Sceney App Creates Location-Based Social NetworkBusiness Profiles — By Susan Post on January 21, 2014 at 8:00 am
A new app will be on the scene starting in February. Sceney Network will launch as a location-based social network that allows users to post their “moves” about town during a night out.
The iOS app is centered around popular locations or “Scenes” in a given city. Scenes in Columbus might include Short North, The Arena District and OSU Campus. Users will insert their location within a scene and and check their “Scene-Feed” to find others nearby.
“Using Scenes as the way the geographical aspect is arranged allows for a more accurately aligned experience with a user’s real-life nightlife because users see other users who have the same social goals as them, and from a similar societal demographic,” says app creator, Corey Schottenstein.

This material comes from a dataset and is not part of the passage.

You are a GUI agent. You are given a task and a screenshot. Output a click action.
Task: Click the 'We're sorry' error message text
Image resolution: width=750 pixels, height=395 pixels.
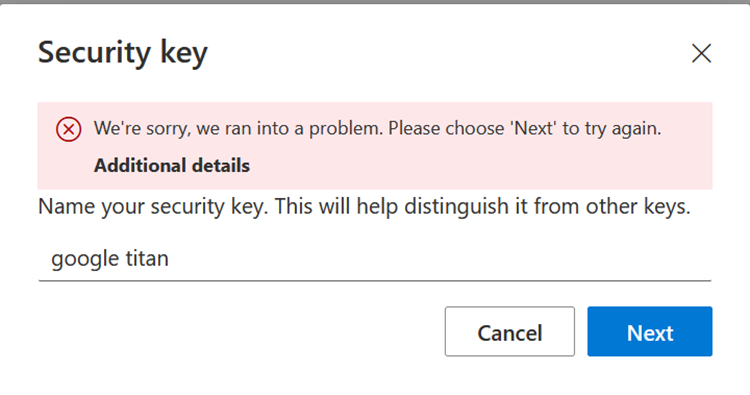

Scenes are already set up for 40 plus cities across the U.S. with features to create your own Scene if not in a pre-loaded location.
“What’s the move?” guides a Sceney user’s experience. Users share their moves from place-to-place and can use the Scene-Feed to find their friends, or maybe make some new ones.
“People are willing to meet through social networks in real-time,” Schottenstein says.
Feeds can be filtered by location or sex.
“It’s not being created as a dating app, but that’s what people will be using it for a lot of the time,” Schottenstein says.
The app makes it easy to connect with others in the Scene. Users send a one-time message to someone they want to connect with and if the other party accepts, can begin unlimited instant messaging for free.
The app integrates with Facebook, meaning if a user has Sceney, they will automatically be friends on the network as well. Social network integration allows users to see what friends a new face might have in common with them or their friends.
Schottenstein’s own nightlife experience influenced the app. Even in the middle of a crowded bar he noticed people were typically always on their phones and checking social media sites, many times trying to get a handle on what’s happening among friends.
“People want to know if what they’re doing and where they are is the hottest place to be,” he says. “Is it “The Move” or is there another “Scene” somewhere nearby that they are missing out on?”
The founder fields a lot of questions comparing Sceney Network’s function to a Facebook check-in. Schottenstein doesn’t deny the similarity, but describes a Sceney Move as an enhanced version of a check-in.
“Many of the other social networks took an isolated feature of Facebook and enhanced it,” he says.
While users share their location on Facebook, Moves on the Sceney Network promote a user’s location to friends, and the entire Scene. Promoting a location leaves the door open for monetization in the future.
At launch, the Sceney Network won’t be monetized, but Schottenstien is exploring possibilities centered around promoting locations through Moves in the future. He is also self-funding the app. Schottenstein sees it as a long-term investment as the social networking via-mobile app industry continues to grow.
While The Sceney Network is targeted primarily towards a college-age demographic, Schottenstein wants to research and further define the user base before monetization.